Hungary’s sovereign debt has been downgraded by two analysts because of two political moves that has affected the economic condition of the country. The first move is its refusal to come to terms with the International Monetary Fund or IMF. The second move is the rejection of the country to use strong measures to implement policies that are for economic growth.
One of the two analysis agencies is Moody. Moody put Hungary at a position where it predicted it will have lots of fiscal risks. The agency did this due to the fact that the International Monetary Fund, in cooperation with the entire European Union, halted its talks with officials at Budapest for a 25 billion dollar or 20 billion euro financial deal.
Another agency that reduced its outlook for Hungary is S&P. It’s rating for Hungary is already lower than that for Moody, but still it was lowered even more to a level of negative from being stable.
The Prime Minister, Viktor Orban, already predicted that this might happen. He stated that Hungary will experience pressure from the market, aside from weaknesses in currency which will not get any significant form of support from international lenders. Still, the agencies are hopeful that Hungary will continue its talks with IMF.

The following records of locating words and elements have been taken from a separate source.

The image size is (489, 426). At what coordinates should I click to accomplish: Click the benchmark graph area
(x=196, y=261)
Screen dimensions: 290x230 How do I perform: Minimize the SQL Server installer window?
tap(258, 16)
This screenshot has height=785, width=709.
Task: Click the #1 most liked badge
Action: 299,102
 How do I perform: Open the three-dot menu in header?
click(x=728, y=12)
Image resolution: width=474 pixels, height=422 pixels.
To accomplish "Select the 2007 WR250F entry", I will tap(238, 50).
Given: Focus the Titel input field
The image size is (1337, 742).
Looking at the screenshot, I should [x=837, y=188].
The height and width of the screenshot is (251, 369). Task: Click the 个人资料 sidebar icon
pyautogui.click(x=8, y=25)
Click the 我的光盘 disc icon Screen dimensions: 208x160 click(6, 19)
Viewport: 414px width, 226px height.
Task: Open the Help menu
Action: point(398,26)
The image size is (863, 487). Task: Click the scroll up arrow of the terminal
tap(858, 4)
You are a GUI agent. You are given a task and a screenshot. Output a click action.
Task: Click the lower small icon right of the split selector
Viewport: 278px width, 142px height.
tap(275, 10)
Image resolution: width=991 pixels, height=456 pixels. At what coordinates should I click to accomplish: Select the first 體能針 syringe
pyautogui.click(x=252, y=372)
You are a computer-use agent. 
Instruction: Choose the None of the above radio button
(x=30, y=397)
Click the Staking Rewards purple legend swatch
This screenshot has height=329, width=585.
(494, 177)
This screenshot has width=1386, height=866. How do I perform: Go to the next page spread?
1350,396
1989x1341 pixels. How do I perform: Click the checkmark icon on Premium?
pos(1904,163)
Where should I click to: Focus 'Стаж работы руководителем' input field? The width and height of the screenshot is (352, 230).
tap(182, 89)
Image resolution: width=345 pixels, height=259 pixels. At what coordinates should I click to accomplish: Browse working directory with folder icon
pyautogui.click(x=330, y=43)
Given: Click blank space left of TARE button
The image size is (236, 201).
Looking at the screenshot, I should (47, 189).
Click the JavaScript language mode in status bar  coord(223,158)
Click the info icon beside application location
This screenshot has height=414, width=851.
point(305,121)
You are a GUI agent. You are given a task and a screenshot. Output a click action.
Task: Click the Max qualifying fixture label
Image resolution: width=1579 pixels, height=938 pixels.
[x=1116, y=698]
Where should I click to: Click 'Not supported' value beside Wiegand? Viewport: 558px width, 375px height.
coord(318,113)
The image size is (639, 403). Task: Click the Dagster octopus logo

According to Hungary’s secretary of state Mihaly Varga, the real status of Hungary’s public finances is hidden. This implies that the country needs stronger and more effective measures to reach their target of a 3.8 percent of GDP. Last Friday, the euro reached its lowest mark in four years because many were afraid of a Hungarian debt crisis, which was even supported by the spokesman of the prime minister. Furthermore, officials were afraid and were quite certain that they will not be able to avoid the same fate that was met by Greece.